(Beginning of The data)
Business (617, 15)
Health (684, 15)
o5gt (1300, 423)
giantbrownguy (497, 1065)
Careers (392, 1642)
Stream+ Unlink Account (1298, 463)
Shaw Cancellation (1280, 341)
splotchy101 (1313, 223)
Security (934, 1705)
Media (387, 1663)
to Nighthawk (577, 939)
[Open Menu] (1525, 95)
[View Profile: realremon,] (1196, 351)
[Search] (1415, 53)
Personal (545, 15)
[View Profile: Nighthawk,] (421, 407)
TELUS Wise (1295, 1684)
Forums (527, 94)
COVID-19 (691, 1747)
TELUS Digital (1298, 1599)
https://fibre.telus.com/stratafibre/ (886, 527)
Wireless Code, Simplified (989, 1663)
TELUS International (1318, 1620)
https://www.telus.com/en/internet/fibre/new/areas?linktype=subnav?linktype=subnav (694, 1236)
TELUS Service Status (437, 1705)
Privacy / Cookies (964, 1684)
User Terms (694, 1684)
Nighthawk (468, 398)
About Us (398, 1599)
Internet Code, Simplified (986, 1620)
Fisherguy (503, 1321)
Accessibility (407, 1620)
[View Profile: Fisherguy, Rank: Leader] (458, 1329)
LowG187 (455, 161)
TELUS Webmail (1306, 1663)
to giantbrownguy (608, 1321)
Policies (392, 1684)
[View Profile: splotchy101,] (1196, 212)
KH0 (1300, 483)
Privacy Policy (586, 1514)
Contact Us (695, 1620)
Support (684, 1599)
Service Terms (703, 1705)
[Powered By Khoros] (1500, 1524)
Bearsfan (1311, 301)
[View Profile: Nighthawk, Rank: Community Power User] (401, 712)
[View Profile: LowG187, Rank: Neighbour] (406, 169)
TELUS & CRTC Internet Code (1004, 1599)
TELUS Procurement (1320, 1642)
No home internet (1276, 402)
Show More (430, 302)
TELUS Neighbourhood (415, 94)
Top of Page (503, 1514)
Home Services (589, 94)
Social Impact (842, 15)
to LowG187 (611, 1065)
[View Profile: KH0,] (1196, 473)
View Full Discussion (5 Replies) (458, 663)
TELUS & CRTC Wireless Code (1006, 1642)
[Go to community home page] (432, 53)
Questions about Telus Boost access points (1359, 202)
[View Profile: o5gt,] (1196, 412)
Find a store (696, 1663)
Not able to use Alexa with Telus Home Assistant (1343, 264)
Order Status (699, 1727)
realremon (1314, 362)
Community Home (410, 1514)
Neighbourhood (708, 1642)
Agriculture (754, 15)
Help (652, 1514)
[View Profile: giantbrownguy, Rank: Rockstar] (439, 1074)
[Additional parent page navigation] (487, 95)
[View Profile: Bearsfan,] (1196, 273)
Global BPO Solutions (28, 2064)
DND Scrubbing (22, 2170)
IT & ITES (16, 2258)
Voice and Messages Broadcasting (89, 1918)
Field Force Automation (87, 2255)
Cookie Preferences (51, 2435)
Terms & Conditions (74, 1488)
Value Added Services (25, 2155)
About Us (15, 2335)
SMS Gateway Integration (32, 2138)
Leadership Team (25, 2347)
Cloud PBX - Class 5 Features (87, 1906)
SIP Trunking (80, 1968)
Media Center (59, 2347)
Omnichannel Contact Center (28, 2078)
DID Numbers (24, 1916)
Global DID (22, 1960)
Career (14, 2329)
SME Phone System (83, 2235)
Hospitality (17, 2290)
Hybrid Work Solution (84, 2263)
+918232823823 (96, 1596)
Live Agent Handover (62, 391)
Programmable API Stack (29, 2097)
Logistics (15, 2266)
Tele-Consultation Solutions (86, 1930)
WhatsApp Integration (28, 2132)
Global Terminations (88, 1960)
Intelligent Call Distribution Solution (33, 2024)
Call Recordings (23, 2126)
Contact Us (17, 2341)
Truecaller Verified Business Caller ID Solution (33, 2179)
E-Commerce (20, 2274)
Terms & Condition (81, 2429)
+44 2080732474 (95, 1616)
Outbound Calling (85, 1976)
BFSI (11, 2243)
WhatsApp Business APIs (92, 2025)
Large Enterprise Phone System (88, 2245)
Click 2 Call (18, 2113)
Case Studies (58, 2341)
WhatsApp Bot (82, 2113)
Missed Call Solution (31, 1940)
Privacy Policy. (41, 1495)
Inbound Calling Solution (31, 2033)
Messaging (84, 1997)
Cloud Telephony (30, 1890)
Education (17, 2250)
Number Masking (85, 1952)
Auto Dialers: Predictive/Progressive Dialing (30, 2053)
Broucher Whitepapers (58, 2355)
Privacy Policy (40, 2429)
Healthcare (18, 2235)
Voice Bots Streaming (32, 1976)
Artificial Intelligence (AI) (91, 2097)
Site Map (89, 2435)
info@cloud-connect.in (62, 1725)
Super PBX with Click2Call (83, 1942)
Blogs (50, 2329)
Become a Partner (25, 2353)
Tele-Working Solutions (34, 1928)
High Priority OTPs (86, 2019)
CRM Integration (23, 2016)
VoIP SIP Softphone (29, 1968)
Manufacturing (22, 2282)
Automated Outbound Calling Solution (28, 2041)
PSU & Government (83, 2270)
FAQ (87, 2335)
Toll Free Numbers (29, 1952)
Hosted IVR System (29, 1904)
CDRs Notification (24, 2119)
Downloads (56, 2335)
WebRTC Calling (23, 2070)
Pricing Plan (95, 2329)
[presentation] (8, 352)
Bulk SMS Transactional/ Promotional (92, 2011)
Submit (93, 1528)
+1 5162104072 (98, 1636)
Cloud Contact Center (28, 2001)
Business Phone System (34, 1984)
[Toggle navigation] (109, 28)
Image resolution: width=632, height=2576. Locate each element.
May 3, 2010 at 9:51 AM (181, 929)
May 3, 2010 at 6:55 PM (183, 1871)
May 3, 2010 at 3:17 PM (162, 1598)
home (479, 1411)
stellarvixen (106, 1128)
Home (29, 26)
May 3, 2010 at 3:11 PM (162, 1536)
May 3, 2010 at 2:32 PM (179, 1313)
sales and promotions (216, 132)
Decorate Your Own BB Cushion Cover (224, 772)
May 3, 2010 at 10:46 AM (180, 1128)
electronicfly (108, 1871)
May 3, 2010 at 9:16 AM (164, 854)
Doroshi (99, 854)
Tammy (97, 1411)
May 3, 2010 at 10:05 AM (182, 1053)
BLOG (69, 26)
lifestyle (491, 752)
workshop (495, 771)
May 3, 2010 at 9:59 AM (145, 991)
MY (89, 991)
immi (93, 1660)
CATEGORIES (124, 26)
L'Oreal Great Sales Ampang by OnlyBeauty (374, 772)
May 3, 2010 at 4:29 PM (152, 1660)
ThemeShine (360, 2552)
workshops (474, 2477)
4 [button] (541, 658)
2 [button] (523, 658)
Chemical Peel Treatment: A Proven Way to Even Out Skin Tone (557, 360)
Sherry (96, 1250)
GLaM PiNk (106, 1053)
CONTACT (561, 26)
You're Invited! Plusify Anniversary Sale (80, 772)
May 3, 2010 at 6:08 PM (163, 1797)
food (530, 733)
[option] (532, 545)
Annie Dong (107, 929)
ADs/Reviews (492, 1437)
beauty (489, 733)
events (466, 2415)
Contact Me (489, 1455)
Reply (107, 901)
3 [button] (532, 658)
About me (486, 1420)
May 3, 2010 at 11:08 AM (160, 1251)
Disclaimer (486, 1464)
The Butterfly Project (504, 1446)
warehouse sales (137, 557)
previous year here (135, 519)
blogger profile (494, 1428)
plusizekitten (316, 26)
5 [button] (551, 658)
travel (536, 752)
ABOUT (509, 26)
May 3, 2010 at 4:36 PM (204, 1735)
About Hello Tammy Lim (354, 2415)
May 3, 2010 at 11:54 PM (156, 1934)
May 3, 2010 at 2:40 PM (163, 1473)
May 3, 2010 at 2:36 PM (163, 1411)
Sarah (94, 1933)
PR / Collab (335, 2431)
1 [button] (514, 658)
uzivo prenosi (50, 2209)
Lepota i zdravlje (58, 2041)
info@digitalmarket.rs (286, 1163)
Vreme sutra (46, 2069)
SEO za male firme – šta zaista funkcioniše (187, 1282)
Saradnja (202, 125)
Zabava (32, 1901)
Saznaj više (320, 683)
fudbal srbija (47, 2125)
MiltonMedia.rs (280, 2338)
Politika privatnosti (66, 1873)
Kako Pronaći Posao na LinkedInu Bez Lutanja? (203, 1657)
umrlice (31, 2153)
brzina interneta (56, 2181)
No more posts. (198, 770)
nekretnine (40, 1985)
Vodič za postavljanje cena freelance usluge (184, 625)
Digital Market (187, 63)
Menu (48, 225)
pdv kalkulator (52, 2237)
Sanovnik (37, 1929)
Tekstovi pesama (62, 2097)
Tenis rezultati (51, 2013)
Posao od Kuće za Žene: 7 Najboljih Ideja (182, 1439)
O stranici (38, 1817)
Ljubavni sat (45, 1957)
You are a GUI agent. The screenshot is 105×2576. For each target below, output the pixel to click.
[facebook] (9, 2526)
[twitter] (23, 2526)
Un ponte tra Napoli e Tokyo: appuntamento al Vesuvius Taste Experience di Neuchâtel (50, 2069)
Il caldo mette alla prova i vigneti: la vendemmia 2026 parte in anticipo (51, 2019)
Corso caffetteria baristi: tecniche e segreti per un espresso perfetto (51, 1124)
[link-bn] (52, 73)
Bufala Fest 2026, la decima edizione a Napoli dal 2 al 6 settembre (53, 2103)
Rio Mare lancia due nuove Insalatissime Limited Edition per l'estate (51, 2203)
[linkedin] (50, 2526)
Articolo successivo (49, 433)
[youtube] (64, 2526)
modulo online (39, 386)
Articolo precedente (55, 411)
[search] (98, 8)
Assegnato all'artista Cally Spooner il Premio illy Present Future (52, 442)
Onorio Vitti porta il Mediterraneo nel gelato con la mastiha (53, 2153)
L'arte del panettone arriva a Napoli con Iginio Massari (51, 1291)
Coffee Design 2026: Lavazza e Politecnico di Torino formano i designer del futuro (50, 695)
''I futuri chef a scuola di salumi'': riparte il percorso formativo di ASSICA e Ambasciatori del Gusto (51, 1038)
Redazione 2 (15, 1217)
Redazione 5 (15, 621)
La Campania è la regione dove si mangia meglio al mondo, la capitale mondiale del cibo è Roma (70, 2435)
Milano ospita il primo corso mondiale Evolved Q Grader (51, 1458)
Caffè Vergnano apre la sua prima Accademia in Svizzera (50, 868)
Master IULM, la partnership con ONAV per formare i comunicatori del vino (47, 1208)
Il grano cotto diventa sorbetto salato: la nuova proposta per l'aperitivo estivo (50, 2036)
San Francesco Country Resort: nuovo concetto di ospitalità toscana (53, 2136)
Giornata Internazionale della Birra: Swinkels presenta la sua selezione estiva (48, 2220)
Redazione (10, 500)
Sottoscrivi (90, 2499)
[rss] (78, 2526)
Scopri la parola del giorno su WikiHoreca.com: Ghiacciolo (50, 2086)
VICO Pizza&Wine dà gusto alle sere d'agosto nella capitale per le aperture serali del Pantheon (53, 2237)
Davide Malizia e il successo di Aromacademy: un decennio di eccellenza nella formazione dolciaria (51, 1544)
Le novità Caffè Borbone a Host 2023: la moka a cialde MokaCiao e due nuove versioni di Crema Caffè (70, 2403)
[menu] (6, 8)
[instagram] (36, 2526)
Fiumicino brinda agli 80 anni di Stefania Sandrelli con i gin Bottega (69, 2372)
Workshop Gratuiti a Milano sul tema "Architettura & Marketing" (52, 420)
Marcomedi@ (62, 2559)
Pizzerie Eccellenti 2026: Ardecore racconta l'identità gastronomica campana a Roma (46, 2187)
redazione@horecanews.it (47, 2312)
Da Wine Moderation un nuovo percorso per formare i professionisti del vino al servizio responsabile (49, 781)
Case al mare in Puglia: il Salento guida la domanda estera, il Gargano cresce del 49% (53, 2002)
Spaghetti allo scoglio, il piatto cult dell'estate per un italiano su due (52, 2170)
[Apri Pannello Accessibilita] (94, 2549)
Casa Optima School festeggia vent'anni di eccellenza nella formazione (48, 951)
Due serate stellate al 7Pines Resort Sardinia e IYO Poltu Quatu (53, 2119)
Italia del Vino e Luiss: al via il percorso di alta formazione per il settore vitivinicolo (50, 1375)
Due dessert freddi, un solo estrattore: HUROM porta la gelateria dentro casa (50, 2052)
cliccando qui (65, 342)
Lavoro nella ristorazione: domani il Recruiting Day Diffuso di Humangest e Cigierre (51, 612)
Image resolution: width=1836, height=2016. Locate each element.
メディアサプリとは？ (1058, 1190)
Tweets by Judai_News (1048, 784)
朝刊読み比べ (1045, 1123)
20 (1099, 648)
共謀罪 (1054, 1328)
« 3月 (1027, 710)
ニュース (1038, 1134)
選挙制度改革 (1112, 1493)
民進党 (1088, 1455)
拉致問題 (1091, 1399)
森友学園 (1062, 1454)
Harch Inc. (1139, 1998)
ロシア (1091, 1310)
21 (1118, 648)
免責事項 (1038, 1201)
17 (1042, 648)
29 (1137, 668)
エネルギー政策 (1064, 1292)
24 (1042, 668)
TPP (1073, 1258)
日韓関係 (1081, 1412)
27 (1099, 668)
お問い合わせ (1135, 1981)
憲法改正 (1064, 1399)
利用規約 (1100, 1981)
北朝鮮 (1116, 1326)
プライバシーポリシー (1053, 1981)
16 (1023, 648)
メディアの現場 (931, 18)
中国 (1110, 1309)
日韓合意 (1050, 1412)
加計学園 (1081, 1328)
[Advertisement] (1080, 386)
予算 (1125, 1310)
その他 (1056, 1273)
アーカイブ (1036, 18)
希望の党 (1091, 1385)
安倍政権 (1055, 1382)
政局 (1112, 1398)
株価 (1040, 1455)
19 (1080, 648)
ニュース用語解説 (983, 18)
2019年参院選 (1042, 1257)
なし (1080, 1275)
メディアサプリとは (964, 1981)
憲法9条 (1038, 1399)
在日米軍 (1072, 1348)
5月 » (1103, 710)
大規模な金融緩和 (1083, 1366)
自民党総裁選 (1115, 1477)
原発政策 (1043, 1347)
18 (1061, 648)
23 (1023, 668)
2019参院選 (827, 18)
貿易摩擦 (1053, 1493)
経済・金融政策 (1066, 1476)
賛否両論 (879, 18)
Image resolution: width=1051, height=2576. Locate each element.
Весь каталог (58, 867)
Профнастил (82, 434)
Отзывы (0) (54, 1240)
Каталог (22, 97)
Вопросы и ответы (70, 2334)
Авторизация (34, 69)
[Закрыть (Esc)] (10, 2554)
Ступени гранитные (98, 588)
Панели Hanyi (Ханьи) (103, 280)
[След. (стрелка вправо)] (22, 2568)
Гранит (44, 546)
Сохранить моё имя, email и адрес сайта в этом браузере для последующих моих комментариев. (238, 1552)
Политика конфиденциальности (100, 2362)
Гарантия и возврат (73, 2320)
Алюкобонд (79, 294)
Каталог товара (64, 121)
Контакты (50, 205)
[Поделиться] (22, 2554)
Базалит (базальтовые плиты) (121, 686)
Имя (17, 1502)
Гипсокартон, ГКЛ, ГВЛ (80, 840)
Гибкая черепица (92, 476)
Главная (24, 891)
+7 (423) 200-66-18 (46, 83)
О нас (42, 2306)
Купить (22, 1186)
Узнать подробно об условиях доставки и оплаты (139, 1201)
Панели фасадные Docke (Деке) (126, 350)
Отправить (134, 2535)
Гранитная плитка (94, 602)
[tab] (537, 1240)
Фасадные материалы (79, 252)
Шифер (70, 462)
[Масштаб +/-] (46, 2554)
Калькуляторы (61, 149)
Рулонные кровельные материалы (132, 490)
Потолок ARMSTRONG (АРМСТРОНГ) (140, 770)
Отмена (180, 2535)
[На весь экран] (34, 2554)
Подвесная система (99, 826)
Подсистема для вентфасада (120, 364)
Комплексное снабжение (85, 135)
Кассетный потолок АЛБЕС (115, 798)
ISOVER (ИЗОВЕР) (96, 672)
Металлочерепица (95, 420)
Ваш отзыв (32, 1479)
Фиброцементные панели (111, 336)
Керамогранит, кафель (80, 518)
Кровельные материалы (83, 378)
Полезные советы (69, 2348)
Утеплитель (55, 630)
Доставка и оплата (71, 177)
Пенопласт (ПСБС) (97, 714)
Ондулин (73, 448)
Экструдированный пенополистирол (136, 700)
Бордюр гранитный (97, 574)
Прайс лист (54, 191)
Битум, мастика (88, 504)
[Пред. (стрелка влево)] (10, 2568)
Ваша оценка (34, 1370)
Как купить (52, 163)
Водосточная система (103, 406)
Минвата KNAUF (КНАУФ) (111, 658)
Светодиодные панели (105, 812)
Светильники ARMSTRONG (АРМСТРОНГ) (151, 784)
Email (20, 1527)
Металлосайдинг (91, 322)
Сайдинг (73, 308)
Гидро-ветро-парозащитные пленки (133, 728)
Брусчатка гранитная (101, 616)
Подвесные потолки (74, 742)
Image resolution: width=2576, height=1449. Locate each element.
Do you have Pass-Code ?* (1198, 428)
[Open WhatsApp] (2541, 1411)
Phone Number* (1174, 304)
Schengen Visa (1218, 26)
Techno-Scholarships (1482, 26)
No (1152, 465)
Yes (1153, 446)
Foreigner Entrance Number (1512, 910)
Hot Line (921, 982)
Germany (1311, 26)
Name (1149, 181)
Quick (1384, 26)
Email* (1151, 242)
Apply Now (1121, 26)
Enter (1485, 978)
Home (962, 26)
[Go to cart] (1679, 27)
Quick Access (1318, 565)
(End of The data)
Work instruction. Copy out only the lines above from the one with "日韓合意 (1050, 1412)" to the one with "Сохранить моё имя, email", inclusive, exactly as they stand.

Solution to this exercise.
日韓合意 (1050, 1412)
加計学園 (1081, 1328)
[Advertisement] (1080, 386)
予算 (1125, 1310)
その他 (1056, 1273)
アーカイブ (1036, 18)
希望の党 (1091, 1385)
安倍政権 (1055, 1382)
政局 (1112, 1398)
株価 (1040, 1455)
19 (1080, 648)
ニュース用語解説 (983, 18)
2019年参院選 (1042, 1257)
なし (1080, 1275)
メディアサプリとは (964, 1981)
憲法9条 (1038, 1399)
在日米軍 (1072, 1348)
5月 » (1103, 710)
大規模な金融緩和 (1083, 1366)
自民党総裁選 (1115, 1477)
原発政策 (1043, 1347)
18 (1061, 648)
23 (1023, 668)
2019参院選 (827, 18)
貿易摩擦 (1053, 1493)
経済・金融政策 (1066, 1476)
賛否両論 (879, 18)
Image resolution: width=1051, height=2576. Locate each element.
Весь каталог (58, 867)
Профнастил (82, 434)
Отзывы (0) (54, 1240)
Каталог (22, 97)
Вопросы и ответы (70, 2334)
Авторизация (34, 69)
[Закрыть (Esc)] (10, 2554)
Ступени гранитные (98, 588)
Панели Hanyi (Ханьи) (103, 280)
[След. (стрелка вправо)] (22, 2568)
Гранит (44, 546)
Сохранить моё имя, email и адрес сайта в этом браузере для последующих моих комментариев. (238, 1552)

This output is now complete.